The Diasporic Literary Archives Network
A network led by the University of Reading was established in 2012 to better understand these issues. The network’s five partners are: the Beinecke Rare Book and Manuscript Library, Yale University; a prominent archivist from Trinidad and Tobago; the Centro di Ricerca sulla Tradizione Manoscritta di Autori Moderni e Contemporanei at the University of Pavia; the Institut Mémoires de l’Édition Contemporaine in France; and the National Library and Archives Service of Namibia.
This network aims to promote international collaboration in the preservation of, and access to, literary archives. It has brought together a group of established scholars and experts from a variety of institutional backgrounds, and across different disciplines and regions, to initiate a context in which to practice and scrutinise methodological and conceptual frameworks.
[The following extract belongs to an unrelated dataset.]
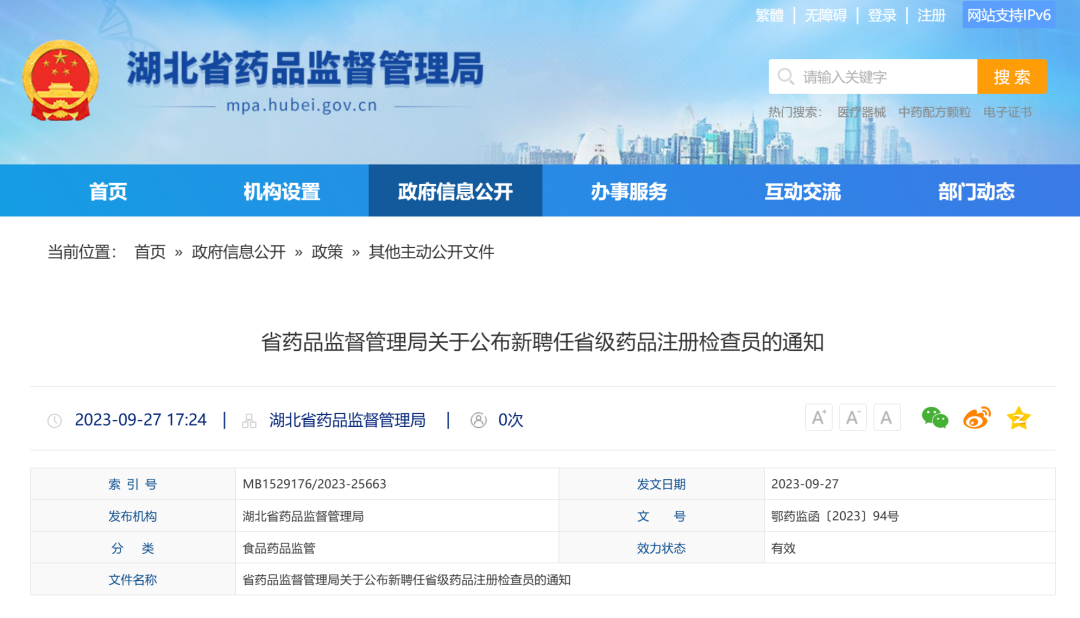Switch to traditional Chinese via 繁體 link
The height and width of the screenshot is (618, 1080).
(x=769, y=15)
Through a programme of workshops the network has sought to establish an international perspective on these issues by examining the complicated and sometimes competing motives of different stakeholders.
The first workshop, held at the University of Reading on 7-8 June 2012, examined the foundational questions of the network. It identified the key ideas on preservation, migration, and the scholarly use of literary papers, and created working documents and action plans that would inform the subsequent workshops (held over 2013-2014). There were contributions from the five network partners outlining the particular issues and challenges confronting them, and from invited experts across a range of interest groups. The second workshop, held at the Università di Pavia on 28 February-1 March 2013, focused on split collections, and the third, at the Institut Mémoires de l’Édition Contemporaine in Caen on 30-31 May 2013, created a forum for discussion around the subject of ownership of literary archives, both public and private. The fourth workshop, held in Port of Spain, Trinidad on March 25-26, 2014 focused on the politics of location. The final meeting, at the Beinecke Rare Book and Manuscript Library at Yale University on October 23-24, 2014, considered the benefits and challenges associated with the rise of digital technologies. The workshops have taken the form of a professional conversation, not a speakers-and-audience event. In addition to the network partners, participants represented a broad range of stakeholders: academics, librarians and archivists, authors, agents, manuscript dealers, and other relevant bodies and institutions, such as the Society of Authors and UNESCO.